Klasik Türk edebiyatının önemli şahsiyetlerinden olan Nâbî, 17. yüzyıl şiiri
denildiğinde aklımıza ilk gelen şairlerdendir. Nâbî, yaşadığı dönemde yazdığı hikemî
şiirleri ile kendisine has bir üsluba sahiptir. Kendisinden sonraki dönemlerde de şairin
hikemî söylemi diğer şairleri etkilemiş ve Nâbî takipçilerinin oluşmasına sebep
olmuştur.
Nâbî ile ilgili tarafımızdan yapılan araştırmalar ve incelemeler sonucunda Süleymaniye
Kütüphanesi, Lala İsmail bölümünde 488 numarada kayıtlı Türkçe Divanı’nın yazma
nüshasında yer alan Farsça ve Arapça manzumelerin varlığı dikkat çekmiştir. Farsça
Divançe ve yayımlanan Türkçe Divan içerisinde yer almayan bu manzumeler arasında
kaside, rubai, kıta, lugaz ve tarihler yer almaktadır.
Bu çalışmada, bahsi geçen manzumeler arasında yer alan üç Farsça kaside ele
alınacak olup çeviriyazılı metinleri ve tercemeleri verilerek söz konusu kasideler, şekil
ve muhteva açısından değerlendirilmeye çalışılacaktır.
Nâbî, one of the important figures of classical Turkish literature, is one of the first
poets that come to mind when we talk about 17th century poetry. Nâbî has a unique
style with his story poems written during his lifetime. In the periods after him, the
poet's narrative has influenced other poets and led to the formation of Nâbî followers.

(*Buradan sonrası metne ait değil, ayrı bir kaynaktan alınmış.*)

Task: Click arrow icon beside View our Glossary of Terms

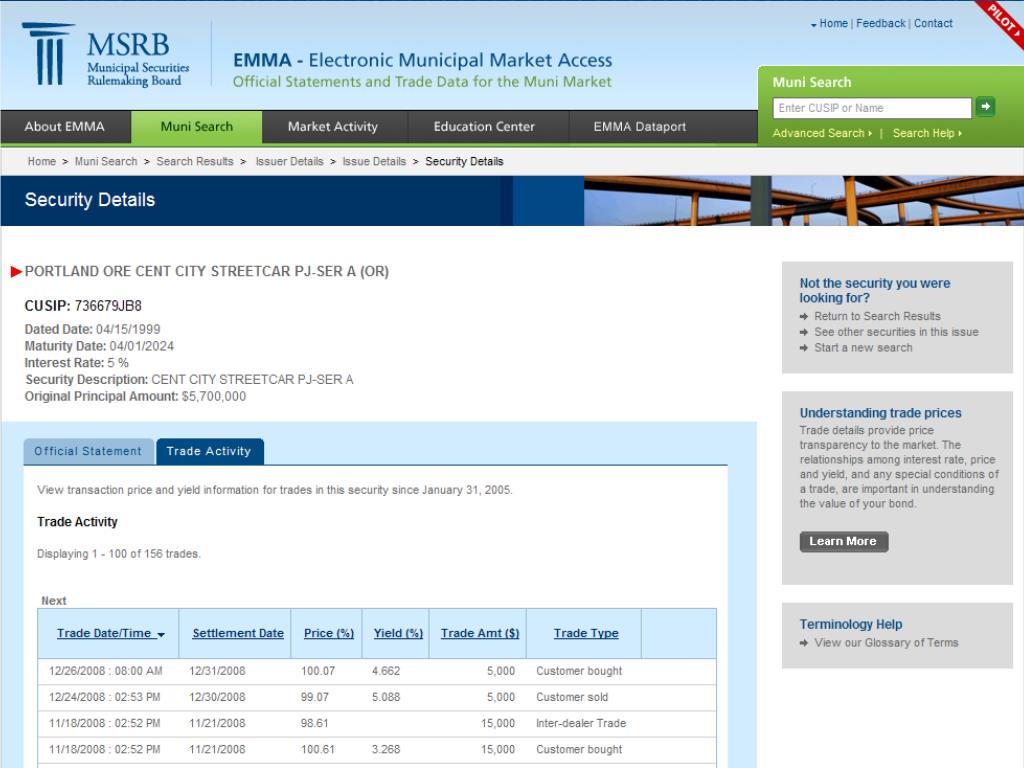Action: click(803, 643)
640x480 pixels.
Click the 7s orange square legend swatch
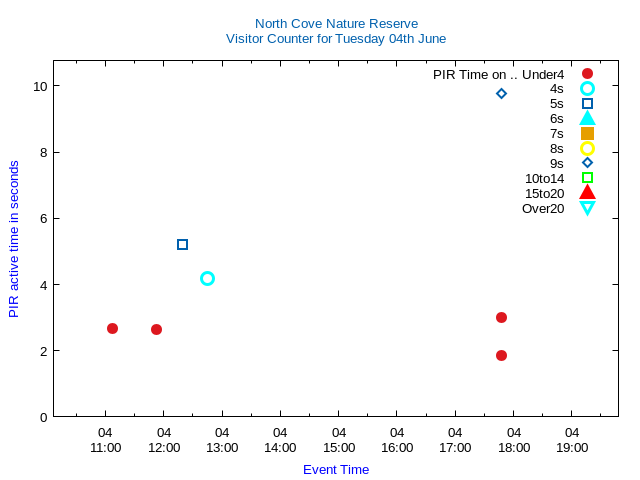coord(587,133)
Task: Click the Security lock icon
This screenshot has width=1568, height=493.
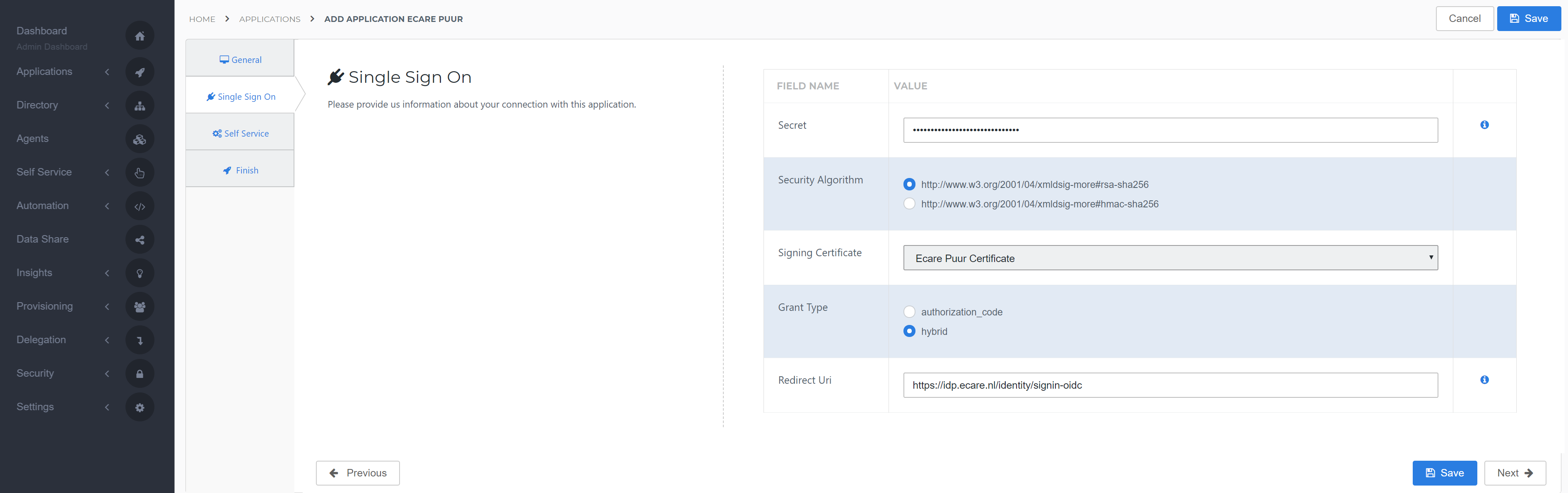Action: [140, 374]
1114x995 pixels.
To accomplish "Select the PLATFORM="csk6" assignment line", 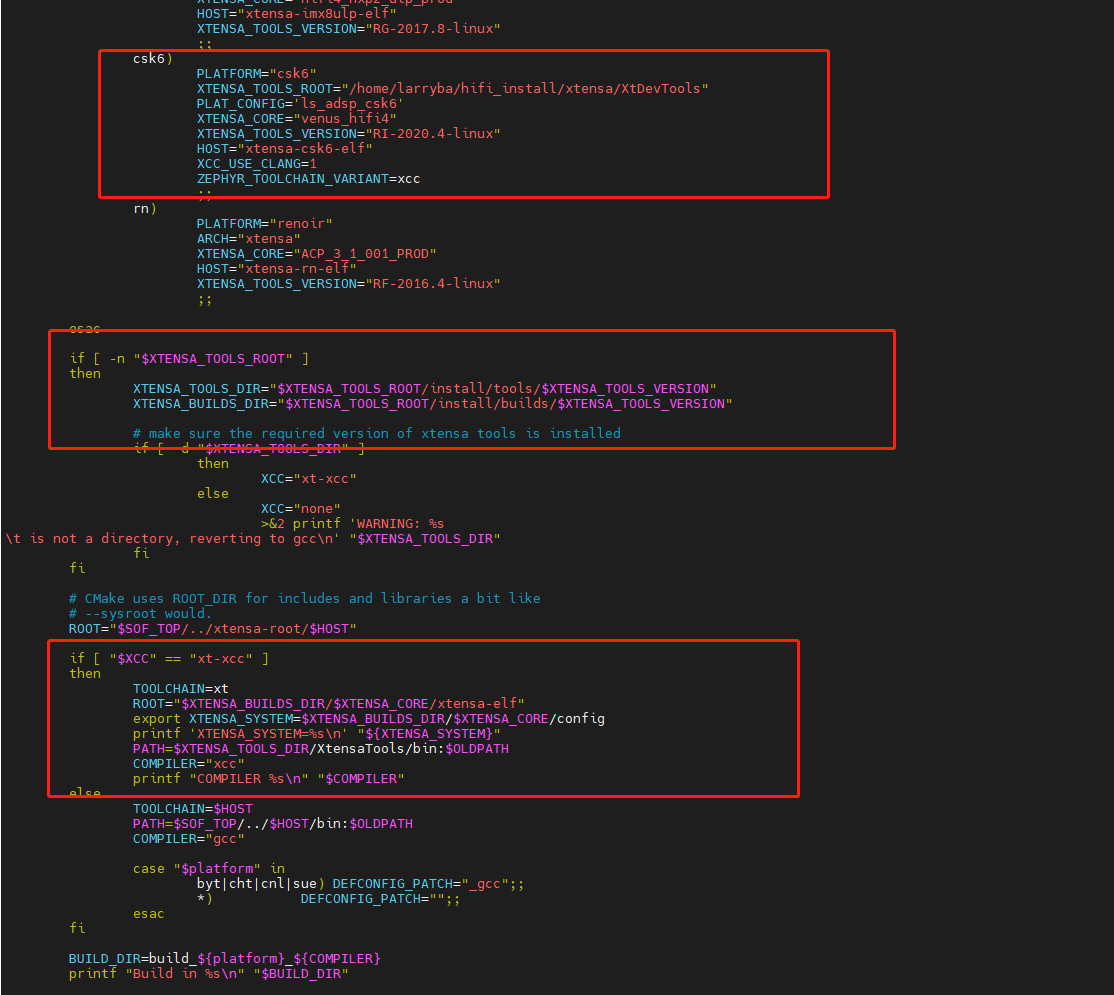I will click(x=256, y=73).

As a result of the researches and examinations made by us about Nâbî, the presence
of Persian and Arabic poems in the manuscript of the Turkish Divan registered at the
number 488 in the Süleymaniye Library, Lala İsmail section drew attention. These
poems that are not included in the Persian Divan and the published Turkish Divan
include qasida, rubai, continent, lugaz and dates.
In this study, three Persian qasida, which are among the aforementioned poems, will
be dealt with, and their translated texts and translations will be given and the said
qasidas will be evaluated in terms of form and content.